Dungeon Siege III is a creation of Square Enix and Obsidian, although neither worked on the first two games. There wasn’t a lot of hype for the game, which could be partly Uwe Bolle’s fault for producing a horrible movie about the original game, which is a shame because the action-RPG is actually quite fun. Despite many people’s misgivings about Obsidian’s hands in the game’s development, Dungeon Siege III turned out to be a beautiful and highly enjoyable game. Prima Games’ strategy guide for Dungeon Siege III turned out to be the same: beautiful and highly enjoyable.
The Dungeon Siege III strategy guide implemented my two biggest requirements for any strategy guide beautifully: maps and easy-to-follow walkthroughs that include sidequests.
Until I realized that I could turn off the auto-camera for the mini-map in my upper right corner, the maps in the guide were a godsend. Since the mini-map turned whatever way I was facing, I got turned around a lot, especially in the underground areas (*coughdungeonscough*). At least with the maps in the strategy guide, I could see that I needed to head west and then just follow the marks on the mini-map compass. The maps were clear, easy to follow, and all chests were clearly marked. Can’t really ask for much more than thatn.
As for walkthroughs, they were 100% spot on. DSIII is an action-RPG that is well, quite linear, so while it’s fairly impossible to not find where you’re supposed to go to advance the story, it is very possible to miss out on sidequests. And what is an RPG without loads of sidequests? A very short story that will be next to impossible to complete. If that isn’t enticing enough, there’s also a Trophy/Achievement for completing all of the sidequests along with completing the game. Here is where I put the strategy guide to the test, because if I missed out on that Achievement, well, I probably don’t need to paint that picture for you.
Long story short, I snatched up that Achievement with ease, and I owe a lot of it to the guide’s help. Numerous sidequests were in areas I didn’t think of going–even while exploring–and at times, I never would have found the goal of a sidequest due to its obscure location.

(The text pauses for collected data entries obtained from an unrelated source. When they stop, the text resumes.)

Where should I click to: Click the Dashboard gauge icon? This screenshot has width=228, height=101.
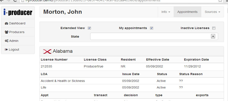click(x=7, y=23)
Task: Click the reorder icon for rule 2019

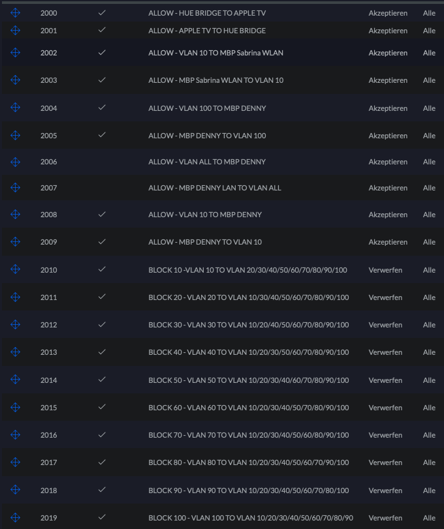Action: tap(16, 518)
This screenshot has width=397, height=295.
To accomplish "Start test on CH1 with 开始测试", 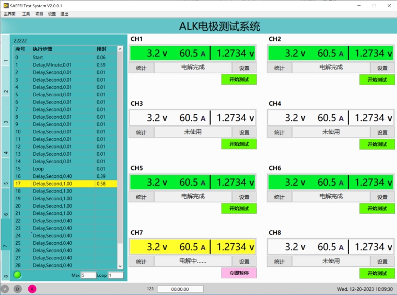I will (x=239, y=80).
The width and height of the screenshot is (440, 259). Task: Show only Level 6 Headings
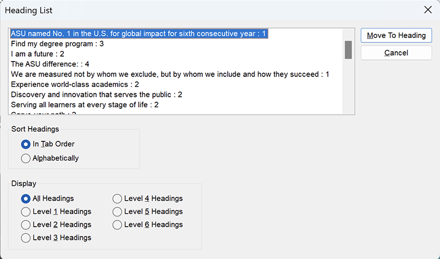(147, 225)
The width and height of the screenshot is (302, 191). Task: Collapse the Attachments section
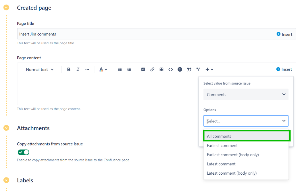6,128
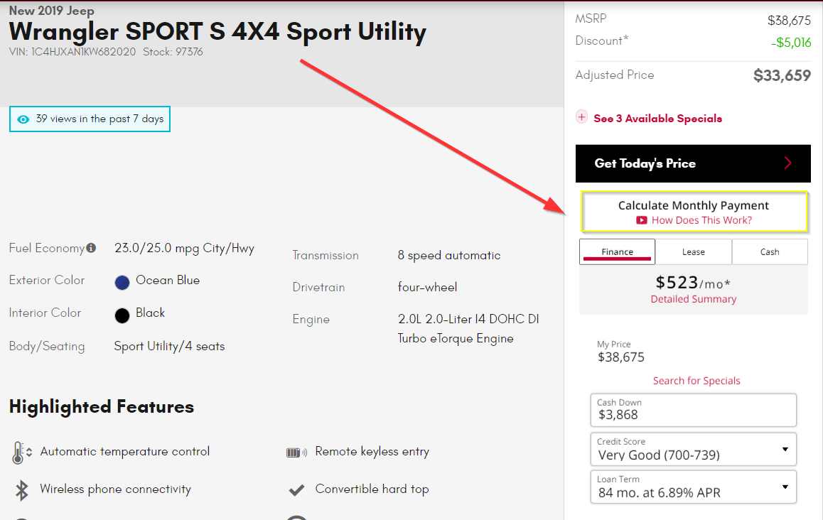Open the Credit Score dropdown
This screenshot has width=823, height=520.
[694, 449]
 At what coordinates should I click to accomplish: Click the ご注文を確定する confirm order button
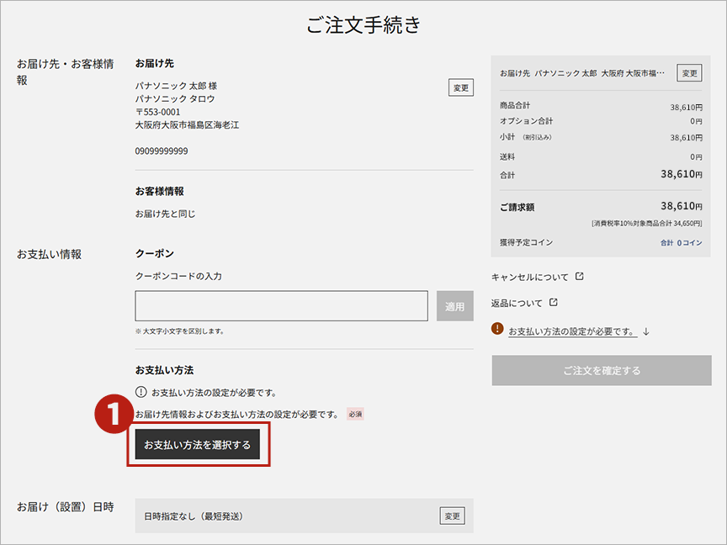[x=602, y=371]
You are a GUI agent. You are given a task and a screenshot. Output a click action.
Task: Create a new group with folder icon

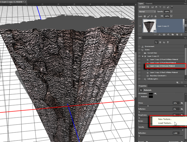(x=173, y=35)
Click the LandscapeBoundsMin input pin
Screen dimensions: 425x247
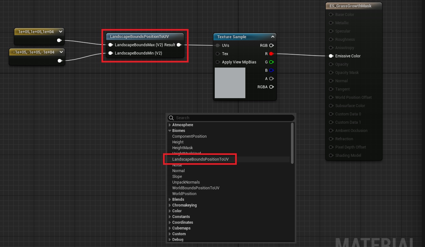point(110,53)
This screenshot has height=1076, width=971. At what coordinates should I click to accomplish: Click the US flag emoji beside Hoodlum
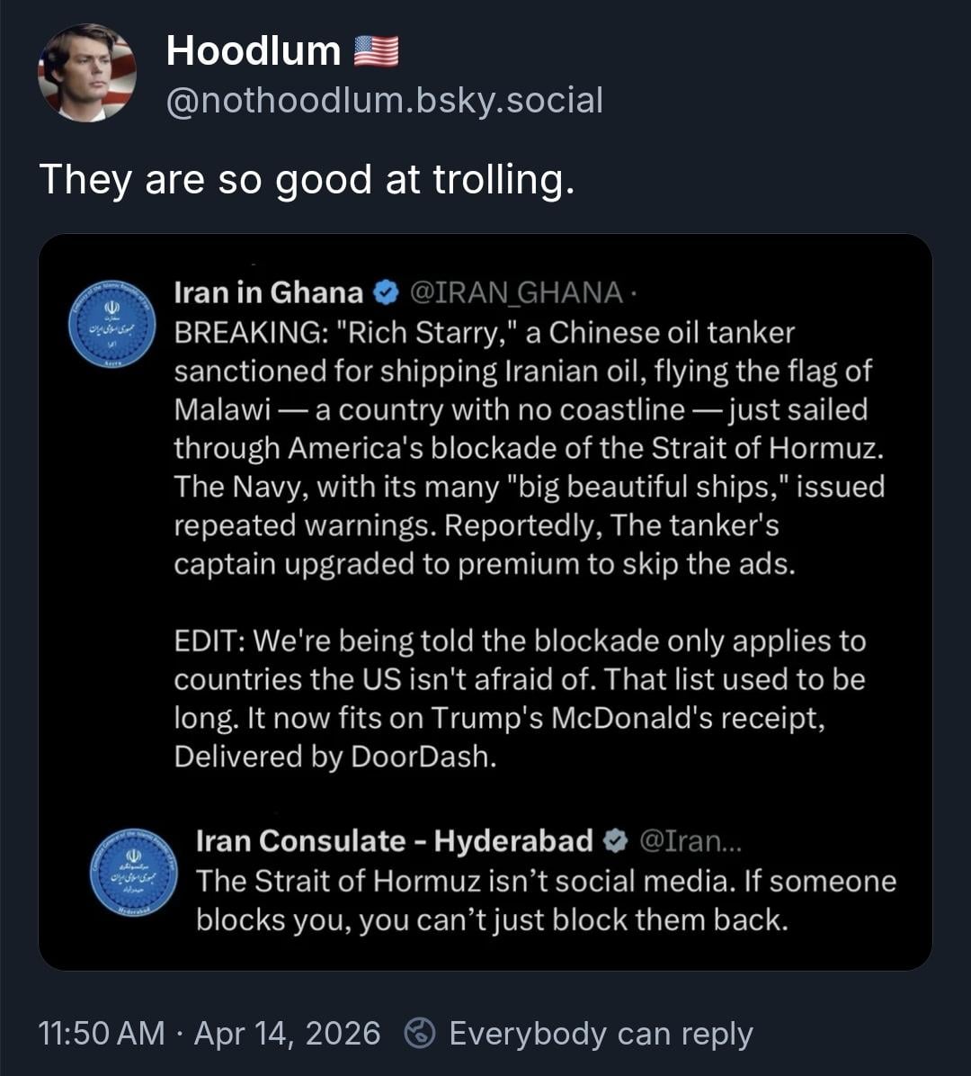(376, 51)
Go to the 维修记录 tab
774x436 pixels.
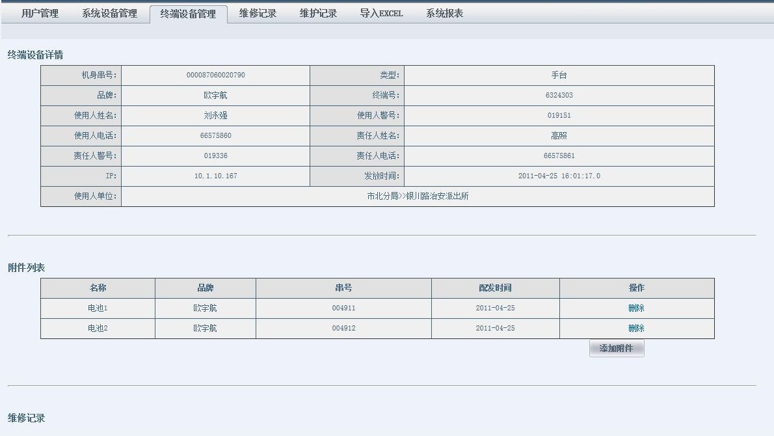coord(258,14)
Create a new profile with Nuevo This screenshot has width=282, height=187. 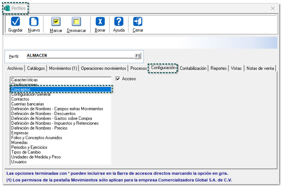pos(34,22)
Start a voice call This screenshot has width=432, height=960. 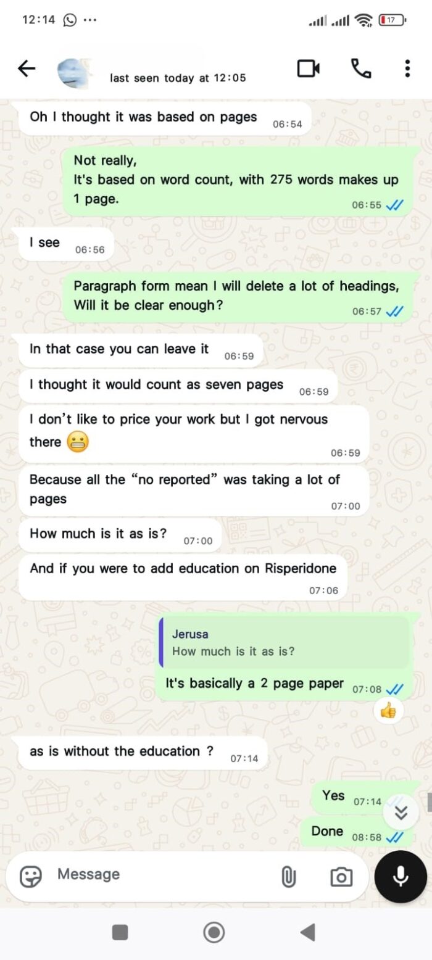point(361,68)
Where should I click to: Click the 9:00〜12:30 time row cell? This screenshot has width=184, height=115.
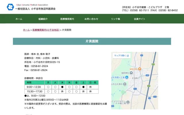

Another element the game focuses on is this idea of Influence with your party members. Players gain influence with other characters by the decisions they make, whether they are plot decisions or dialogue choices. Influence with particular characters rewards players with specific stat bonuses, such as Will or Agility. Every instance of where influence can be gained with a particular character is presented clearly within the cut scene sections of the walkthroughs, thereby making them very easy to find (see the scan of one of the pages to the right).
Following this idea of allowing players to pick which partymembers they want to “attach” to, DSIII also allows for players to customize their characters to fight the way that they like to play. As such, the guide does not advise players as to which character to select or which abilities to focus on for particular characters. In addition to the heavily detailed character sheets presented in the front of the guide–which list the characters’ abilities, strengths, weaknesses, and the like–the guide makes general suggestions for how to select a character’s proficiencies and talents, based on the player’s experience with playing. For example, one of the tips early on in the walkthrough advises newcomers to DSIII to focus on defensive and healing abilities until they are comfortable with the play style of the game. That’s really as far as it goes as to ability planning, which I particularly liked because I never felt that I was choosing the “wrong” character or the “wrong” abilities. The strategy guide never once said, “Use ___’s _____ attack,” allowing players to freely play the game how they prefer instead of using the author’s method as the only one. (See Final Fantasy XIII strategy guide.)
I’ve played games that allowed such deep character and party customization, but it’s not often you find a guide that follows suit and doesn’t try to pigeon-hole players into one character and one party.
Another point worth mentioning is that like the strategy guide for The 3rd Birthday, the Dungeon Siege III strategy guide proves that you can have an incredibly artistic design for the pages without detracting from the guide’s usability. As you can see from the page featured above, all space of the page is filled in with artwork, mostly screenshots. However, it’s done in a manner that doesn’t impede upon the guide’s text or walkthrough screenshots. It’s still very easy to pick out the walkthrough text that you need, and the screenshots aren’t sacrificed in terms of size or clarity to make way for the gorgeous artwork and even developer commentary (which is a fabulous bonus, by the way). Strategy guide designers, please look at both of these strategy guides as standards when trying to make the guides artistic.
With all of these fantastic elements, it pains me to point out that the Dungeon Siege III strategy guide grossly overlooked one pretty important appendix that all guides for current-gen consoles should have: a list of Achievements/Trophies with explanations and tips on how to obtain them. Even if all of the Trophies/Achievements are story markers and very obvious, every guide should contain a list of them at bare minimum.
As a result, this guide cannot be considered perfect. Highly recommended, though, to everyone looking to get the most out of Dungeon Siege III, especially those who are fans of the franchise and die-hard completionists.